While most smartphones have their specifications disclosed before even the first pre-order is taken, the iPhone 4 has managed to secure 600,000 pre-orders without disclosing all its specs for consumers to use in unbiased comparison with other handsets.

What CPU is in my Mazda 3? What about my Microwave? How about the CPU in my Garmin GPS watch? or my washing machine? How many Gigahertz? Megabytes? Level whatchamacallit of RAM?

Why would a phone or tablet or even a laptop be any different? The critical factor is that yes, it will have enough of whatever it needs to multi-task in iOS 4.0.

The times they are a changing. Phones and tablets and netbooks and laptops are becoming consumer appliances.

You may not have asked what CPU is in your Mazda 3 when you were looking to buy it, but you most likely asked what MPG it gets, what its safety rating is, and how powerful its engine is.

If you're using you're phone as a platform to run applications, it makes sense to inquire into its specifications in order to understand whether it makes economic sense to buy one (whether its increased speed and DPI justifies the cost).

It doesn't make sense to inquire if you know it works with everything in the app store.

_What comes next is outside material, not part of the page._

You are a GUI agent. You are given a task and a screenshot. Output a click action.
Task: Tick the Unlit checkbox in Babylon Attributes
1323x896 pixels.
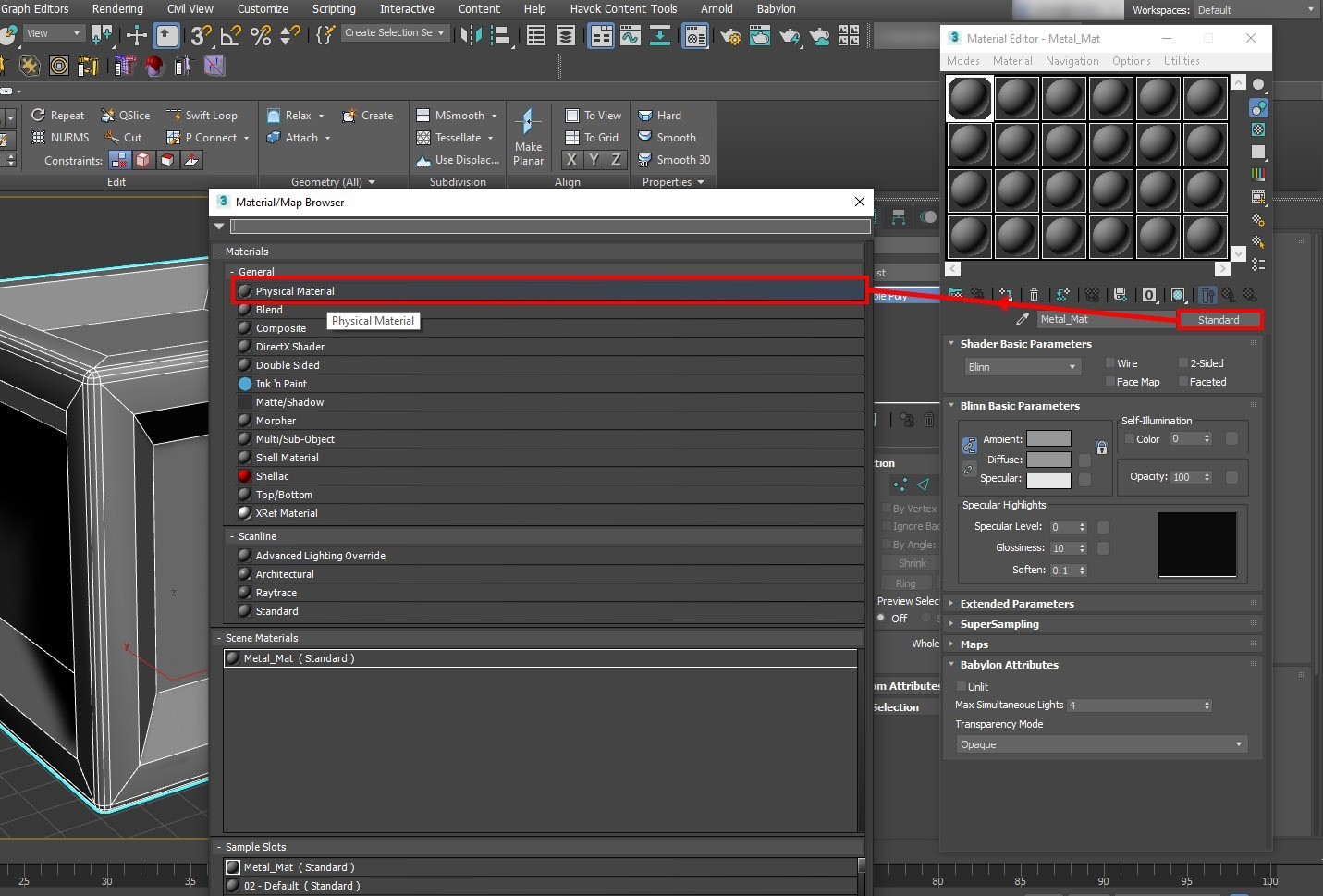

That's the difference.
Battery life is to the iPhone as MPG is to cars. And Apple did provide that information, it even touted it as a improvement.
raganwald completely got the anologies wrong. Unless he buys his next car online which would be soon to be released without looking at what features it has (e.g. mpg, v6 or v8,HP, leather trim or not). He sees Luxus brand and just buys it. Since I hope he doesn't, he needs to choose better anology
"Wow, Apple is being secretive; how weird. Since this is the only reason I can think of, this must be it."

Logic is outside, beating it's head on the sidewalk.

If there is a big surprise, speculation I've seen elsewhere includes...

Pentaband GSM for maximal worldwide compatibility

CDMA

WiMax

FM Radio

...or simply hiding incrementally-improved specs like the recently-uncovered larger (512MB) RAM.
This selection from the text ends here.